→ Stored items

_____

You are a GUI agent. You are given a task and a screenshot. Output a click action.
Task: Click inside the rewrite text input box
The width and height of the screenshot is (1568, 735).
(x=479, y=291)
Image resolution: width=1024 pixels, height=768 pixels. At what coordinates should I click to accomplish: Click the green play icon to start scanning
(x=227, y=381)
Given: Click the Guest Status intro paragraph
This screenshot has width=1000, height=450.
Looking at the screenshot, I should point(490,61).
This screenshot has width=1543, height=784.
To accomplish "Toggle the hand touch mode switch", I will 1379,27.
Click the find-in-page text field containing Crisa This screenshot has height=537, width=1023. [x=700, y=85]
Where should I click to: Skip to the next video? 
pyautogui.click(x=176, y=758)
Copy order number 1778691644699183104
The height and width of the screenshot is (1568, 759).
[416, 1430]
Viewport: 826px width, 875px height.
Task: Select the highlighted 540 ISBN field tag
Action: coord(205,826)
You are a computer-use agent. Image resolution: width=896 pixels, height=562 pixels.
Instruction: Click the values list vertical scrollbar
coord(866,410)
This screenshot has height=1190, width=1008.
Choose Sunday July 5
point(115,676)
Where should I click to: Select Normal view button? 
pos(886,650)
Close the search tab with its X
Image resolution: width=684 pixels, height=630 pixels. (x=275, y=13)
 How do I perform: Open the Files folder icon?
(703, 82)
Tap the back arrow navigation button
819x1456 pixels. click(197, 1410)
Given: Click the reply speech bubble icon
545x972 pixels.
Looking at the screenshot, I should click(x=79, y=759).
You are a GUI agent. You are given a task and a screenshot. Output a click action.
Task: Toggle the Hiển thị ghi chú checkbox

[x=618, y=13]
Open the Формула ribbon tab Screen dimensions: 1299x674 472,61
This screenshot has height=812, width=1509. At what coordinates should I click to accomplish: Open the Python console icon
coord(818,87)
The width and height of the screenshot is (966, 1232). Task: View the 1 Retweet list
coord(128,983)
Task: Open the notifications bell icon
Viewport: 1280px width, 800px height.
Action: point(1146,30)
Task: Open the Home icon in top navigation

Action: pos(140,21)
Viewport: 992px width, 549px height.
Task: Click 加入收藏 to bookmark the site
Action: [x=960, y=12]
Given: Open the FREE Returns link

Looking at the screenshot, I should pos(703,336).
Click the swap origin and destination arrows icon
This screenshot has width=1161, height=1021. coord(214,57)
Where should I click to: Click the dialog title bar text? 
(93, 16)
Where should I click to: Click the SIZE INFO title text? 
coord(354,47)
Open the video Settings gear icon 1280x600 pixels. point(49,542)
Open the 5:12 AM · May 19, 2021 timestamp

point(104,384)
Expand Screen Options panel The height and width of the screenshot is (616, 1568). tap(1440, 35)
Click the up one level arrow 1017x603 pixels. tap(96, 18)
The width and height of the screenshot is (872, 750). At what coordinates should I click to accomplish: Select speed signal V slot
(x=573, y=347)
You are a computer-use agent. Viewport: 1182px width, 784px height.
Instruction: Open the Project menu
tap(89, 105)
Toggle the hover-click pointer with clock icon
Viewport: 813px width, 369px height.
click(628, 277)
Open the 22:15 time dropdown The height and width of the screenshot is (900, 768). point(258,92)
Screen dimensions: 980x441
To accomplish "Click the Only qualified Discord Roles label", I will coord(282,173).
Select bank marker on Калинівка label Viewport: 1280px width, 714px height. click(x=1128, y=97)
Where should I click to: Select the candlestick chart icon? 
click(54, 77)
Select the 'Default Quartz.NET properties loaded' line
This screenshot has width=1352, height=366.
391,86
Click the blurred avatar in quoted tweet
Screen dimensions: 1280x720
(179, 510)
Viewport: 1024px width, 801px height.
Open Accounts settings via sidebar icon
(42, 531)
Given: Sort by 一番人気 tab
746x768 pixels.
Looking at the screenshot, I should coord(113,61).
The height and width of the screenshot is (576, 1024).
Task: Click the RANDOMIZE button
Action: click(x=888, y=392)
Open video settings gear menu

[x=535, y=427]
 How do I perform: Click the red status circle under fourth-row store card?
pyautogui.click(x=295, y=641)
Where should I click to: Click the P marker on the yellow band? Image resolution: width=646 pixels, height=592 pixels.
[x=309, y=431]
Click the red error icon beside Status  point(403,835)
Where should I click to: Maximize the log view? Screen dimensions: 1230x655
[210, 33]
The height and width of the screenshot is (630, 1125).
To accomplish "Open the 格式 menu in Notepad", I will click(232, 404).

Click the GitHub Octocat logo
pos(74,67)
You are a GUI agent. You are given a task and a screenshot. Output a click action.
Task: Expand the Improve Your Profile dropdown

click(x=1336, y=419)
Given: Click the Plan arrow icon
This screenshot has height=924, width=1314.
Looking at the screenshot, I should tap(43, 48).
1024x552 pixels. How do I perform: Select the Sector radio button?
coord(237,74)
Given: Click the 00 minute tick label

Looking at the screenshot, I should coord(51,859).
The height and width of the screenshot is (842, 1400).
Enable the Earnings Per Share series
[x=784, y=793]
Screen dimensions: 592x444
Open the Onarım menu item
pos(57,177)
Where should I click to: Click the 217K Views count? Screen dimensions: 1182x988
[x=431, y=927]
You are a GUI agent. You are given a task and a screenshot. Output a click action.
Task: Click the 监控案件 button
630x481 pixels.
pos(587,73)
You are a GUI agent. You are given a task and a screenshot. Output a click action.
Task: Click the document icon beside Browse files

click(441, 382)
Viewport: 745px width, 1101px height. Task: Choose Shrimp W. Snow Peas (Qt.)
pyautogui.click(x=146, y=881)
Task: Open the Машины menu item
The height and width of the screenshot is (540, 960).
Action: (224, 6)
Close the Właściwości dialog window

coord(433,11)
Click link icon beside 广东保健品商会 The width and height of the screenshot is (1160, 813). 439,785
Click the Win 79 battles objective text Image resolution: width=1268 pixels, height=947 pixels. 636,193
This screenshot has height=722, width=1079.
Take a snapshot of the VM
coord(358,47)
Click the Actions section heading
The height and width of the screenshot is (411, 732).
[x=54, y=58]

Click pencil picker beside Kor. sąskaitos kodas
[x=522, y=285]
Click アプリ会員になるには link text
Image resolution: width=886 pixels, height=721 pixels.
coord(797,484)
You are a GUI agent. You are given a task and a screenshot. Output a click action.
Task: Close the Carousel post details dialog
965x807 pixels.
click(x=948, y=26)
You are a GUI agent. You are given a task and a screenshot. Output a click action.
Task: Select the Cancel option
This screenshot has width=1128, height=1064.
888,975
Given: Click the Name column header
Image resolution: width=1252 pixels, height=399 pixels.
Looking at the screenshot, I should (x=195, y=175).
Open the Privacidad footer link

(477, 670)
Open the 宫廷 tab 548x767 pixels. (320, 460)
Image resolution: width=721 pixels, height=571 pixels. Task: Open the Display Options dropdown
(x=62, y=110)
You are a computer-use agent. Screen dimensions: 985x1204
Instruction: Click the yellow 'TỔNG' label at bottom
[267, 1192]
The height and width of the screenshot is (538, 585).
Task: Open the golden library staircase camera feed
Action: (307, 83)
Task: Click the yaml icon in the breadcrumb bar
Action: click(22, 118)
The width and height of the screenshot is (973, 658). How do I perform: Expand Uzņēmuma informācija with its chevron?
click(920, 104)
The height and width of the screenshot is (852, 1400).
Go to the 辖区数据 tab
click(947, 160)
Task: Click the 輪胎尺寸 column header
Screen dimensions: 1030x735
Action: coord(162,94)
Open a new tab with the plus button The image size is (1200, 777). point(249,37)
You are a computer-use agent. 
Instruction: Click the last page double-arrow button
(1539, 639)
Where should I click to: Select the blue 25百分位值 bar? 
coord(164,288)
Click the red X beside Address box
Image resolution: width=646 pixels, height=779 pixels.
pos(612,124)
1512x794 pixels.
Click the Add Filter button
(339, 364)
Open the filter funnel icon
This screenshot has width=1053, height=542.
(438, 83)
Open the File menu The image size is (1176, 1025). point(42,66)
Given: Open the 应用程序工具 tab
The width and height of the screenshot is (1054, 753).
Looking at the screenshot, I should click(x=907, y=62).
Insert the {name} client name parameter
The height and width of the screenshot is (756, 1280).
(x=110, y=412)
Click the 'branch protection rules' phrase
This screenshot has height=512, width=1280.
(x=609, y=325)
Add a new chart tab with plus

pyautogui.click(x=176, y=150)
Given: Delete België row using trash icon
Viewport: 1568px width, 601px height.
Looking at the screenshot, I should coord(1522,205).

_____

→ Brief
Pull out each line of the entries that contains "column".

→ Task answer
Given: Click the Name column header
Task: Click the 輪胎尺寸 column header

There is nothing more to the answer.